72% of women wear high-heeled shoes and 39% wear high-heeled shoes on a daily basis. American Podiatric Medical
By Celeste McLaughlin, BA, CEOE, CDMS, CPDM
High heels are “Sitting Shoes”
Don’t worry, this is not an ergonomics lecture on the risks of wearing high heels. We are not even going to tell you to stop wearing them. Instead, let’s think of them in a different way.
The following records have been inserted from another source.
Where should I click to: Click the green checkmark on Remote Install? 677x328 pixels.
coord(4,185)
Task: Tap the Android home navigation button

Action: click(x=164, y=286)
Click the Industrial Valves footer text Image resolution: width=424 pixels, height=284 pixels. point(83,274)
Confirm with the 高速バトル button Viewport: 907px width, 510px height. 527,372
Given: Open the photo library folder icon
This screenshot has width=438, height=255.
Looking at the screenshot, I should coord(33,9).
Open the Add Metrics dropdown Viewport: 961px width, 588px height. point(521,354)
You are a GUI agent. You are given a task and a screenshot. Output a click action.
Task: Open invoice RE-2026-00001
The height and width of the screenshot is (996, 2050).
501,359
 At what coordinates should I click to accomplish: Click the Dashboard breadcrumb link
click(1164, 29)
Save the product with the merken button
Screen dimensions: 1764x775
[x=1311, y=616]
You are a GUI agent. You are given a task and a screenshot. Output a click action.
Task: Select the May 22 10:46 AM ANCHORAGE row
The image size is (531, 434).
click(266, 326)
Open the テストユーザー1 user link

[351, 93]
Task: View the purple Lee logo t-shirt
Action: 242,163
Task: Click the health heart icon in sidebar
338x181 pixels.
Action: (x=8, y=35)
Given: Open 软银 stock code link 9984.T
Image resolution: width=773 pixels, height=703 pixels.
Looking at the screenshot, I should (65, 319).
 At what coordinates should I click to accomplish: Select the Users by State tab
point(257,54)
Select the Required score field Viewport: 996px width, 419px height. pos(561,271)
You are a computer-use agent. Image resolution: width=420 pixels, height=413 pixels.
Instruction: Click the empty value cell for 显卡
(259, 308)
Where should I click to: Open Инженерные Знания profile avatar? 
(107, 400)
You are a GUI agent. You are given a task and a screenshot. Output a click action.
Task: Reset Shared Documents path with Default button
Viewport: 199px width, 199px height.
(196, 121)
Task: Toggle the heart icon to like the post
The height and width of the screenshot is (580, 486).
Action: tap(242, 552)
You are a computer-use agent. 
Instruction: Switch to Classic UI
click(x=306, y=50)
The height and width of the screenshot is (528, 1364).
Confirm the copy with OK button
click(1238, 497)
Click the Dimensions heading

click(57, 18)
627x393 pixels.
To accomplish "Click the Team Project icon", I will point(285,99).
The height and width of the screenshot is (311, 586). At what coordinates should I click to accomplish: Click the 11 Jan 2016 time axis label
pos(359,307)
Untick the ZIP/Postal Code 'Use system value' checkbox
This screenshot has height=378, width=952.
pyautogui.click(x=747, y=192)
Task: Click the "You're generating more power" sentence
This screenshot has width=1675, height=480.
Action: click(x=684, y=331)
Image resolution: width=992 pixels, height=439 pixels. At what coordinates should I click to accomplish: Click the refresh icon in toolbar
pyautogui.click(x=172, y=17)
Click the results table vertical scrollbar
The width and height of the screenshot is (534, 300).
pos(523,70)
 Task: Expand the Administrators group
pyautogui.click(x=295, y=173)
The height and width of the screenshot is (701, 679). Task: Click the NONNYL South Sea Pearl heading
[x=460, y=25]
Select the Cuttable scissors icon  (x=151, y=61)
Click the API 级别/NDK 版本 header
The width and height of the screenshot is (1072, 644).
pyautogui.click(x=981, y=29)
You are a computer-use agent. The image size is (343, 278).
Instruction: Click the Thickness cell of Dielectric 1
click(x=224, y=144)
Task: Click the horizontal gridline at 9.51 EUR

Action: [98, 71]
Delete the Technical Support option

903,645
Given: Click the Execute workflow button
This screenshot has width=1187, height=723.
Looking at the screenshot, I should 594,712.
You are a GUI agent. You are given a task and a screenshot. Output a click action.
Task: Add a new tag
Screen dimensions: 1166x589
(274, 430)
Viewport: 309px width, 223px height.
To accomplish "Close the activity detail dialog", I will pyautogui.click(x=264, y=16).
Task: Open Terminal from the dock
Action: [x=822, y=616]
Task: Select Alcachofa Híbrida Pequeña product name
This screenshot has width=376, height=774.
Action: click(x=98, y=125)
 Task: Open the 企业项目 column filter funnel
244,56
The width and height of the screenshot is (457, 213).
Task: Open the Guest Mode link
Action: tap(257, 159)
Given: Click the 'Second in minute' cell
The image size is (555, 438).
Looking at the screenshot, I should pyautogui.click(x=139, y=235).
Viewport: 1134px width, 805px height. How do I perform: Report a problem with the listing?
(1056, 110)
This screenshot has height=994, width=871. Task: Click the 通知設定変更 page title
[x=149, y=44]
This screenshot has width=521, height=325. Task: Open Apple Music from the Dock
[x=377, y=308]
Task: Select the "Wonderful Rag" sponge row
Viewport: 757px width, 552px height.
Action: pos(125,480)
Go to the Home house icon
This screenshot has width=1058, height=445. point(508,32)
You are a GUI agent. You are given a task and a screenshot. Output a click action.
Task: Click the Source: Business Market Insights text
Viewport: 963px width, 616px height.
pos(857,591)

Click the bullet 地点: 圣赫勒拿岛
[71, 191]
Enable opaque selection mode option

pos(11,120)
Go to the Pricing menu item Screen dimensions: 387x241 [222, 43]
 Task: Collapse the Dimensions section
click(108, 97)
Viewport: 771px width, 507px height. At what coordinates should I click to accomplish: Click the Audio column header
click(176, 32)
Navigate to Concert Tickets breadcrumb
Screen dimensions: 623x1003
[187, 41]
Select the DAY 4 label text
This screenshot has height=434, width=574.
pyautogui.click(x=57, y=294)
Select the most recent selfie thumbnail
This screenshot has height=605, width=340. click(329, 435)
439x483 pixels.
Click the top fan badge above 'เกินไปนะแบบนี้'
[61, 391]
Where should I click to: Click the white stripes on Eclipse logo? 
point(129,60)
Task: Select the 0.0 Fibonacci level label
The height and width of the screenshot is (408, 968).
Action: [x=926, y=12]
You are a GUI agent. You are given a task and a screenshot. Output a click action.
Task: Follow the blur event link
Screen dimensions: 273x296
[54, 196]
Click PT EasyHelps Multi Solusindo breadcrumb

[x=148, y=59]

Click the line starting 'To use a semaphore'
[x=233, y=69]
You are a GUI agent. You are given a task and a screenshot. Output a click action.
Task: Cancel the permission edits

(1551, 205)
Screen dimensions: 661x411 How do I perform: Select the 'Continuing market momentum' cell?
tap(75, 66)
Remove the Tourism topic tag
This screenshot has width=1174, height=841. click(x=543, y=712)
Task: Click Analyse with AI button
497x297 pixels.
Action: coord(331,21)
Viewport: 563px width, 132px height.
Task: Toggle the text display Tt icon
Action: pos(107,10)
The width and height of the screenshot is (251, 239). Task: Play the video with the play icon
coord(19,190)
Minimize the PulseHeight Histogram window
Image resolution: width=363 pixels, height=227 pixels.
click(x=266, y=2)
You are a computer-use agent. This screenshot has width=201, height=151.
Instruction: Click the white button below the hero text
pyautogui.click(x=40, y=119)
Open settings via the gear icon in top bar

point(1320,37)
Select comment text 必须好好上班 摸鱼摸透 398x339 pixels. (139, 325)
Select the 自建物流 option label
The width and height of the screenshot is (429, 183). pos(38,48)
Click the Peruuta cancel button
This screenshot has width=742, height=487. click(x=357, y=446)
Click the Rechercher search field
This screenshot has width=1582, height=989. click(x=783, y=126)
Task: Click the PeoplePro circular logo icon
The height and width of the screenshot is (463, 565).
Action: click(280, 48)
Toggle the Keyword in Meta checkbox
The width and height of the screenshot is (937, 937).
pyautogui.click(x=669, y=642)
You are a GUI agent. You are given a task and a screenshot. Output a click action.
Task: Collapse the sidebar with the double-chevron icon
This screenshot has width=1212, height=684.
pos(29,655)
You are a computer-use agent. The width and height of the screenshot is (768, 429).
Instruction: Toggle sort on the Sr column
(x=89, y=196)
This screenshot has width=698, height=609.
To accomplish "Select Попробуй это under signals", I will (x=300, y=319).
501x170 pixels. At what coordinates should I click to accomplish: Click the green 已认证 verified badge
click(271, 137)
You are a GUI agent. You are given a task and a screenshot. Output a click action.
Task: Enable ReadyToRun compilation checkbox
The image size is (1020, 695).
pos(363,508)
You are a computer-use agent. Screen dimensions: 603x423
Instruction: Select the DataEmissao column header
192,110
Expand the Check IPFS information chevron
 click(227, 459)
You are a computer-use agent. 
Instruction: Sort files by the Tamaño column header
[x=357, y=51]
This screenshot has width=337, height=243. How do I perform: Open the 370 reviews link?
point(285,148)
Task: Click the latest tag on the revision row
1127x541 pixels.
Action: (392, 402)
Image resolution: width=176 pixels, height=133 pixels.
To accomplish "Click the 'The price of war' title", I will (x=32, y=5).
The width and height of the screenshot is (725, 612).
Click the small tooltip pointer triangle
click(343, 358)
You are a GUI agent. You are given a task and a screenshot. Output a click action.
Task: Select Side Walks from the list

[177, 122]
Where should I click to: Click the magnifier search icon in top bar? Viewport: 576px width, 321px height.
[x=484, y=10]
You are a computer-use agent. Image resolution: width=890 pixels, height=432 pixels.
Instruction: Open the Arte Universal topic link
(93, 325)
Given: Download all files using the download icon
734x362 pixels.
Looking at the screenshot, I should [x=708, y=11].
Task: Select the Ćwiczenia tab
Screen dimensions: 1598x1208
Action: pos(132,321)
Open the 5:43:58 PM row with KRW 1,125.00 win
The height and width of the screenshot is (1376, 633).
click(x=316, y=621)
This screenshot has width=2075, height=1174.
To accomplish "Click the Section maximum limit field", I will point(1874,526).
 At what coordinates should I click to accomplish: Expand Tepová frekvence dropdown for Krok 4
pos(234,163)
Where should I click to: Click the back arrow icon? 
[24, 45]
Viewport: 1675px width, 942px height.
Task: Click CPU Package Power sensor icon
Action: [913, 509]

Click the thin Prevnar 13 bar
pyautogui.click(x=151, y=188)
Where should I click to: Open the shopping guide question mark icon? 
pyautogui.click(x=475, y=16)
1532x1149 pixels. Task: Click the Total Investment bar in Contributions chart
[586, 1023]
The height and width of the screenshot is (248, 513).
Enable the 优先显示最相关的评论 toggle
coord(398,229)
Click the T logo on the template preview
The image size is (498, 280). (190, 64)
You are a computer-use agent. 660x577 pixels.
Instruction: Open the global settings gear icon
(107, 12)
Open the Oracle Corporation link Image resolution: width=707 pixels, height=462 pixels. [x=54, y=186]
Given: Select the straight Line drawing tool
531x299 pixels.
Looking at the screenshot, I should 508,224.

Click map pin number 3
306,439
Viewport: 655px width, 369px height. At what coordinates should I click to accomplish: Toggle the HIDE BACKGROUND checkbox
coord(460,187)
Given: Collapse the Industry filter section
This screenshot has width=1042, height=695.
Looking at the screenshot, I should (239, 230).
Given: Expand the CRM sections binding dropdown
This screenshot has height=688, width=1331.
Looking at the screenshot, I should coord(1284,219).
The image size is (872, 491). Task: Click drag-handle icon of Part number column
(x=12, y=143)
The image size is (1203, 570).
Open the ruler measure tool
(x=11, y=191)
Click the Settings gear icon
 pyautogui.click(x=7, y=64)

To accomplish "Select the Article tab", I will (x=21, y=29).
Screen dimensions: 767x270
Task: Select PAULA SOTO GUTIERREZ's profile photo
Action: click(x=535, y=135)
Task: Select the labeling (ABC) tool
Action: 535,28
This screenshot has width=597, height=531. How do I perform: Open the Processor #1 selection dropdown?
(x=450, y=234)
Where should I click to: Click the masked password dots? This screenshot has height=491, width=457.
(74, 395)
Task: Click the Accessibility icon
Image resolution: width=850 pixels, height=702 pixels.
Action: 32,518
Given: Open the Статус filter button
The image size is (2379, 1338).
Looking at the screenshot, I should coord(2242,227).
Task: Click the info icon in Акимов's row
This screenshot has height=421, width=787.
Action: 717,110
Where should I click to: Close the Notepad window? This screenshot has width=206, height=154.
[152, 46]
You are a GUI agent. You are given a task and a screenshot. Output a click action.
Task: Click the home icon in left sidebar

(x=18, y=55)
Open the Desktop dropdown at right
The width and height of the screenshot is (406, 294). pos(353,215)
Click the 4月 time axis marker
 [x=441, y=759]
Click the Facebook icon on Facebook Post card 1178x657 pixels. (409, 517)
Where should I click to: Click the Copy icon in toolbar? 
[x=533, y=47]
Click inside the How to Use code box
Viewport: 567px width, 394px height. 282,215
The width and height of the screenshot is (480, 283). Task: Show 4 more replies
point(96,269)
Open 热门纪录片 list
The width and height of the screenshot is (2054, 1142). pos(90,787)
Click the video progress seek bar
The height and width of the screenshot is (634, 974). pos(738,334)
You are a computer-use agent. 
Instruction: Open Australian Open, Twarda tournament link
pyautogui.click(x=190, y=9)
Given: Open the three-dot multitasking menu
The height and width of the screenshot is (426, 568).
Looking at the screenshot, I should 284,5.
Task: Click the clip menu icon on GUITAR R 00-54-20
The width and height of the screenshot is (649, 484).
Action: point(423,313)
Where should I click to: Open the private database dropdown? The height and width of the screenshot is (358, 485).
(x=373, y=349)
High heels are sitting shoes.
Heel height and comfort in the work place
If you are going to be doing a lot of walking or standing, a 1″ heel is about as high as most doctors will recommend. If you are planning on wearing heels higher than 1″, it’s a good idea to have an extra pair of lower heeled shoes with you. Having a pair of low heeled shoes in your desk drawer or in a shoe box under your desk will work.
Ergonomics tips for your work station set up
It’s important to make sure your keyboard surface height, chair height, and monitor height are always correct.
If you wear different heel heights on different days or sometimes don’t wear heels at all, a quick way to adjust your workstation is to set the workstation up for when you are wearing heels and use a footrest for when you wear flats. That way your legs won’t dangle when you are wearing flats.
Tips for height adjustable desk work
If you use a height adjustable desk it’s recommended to wear a 1″ or lower heeled pair of shoes with a blockier heel while using the desk standing. Stillettos are harder on your body and will also negatively affect your ability to balance. It is an option to wear heels while sitting at your desk and then switch to a lower heeled pair of shoes when standing at your desk.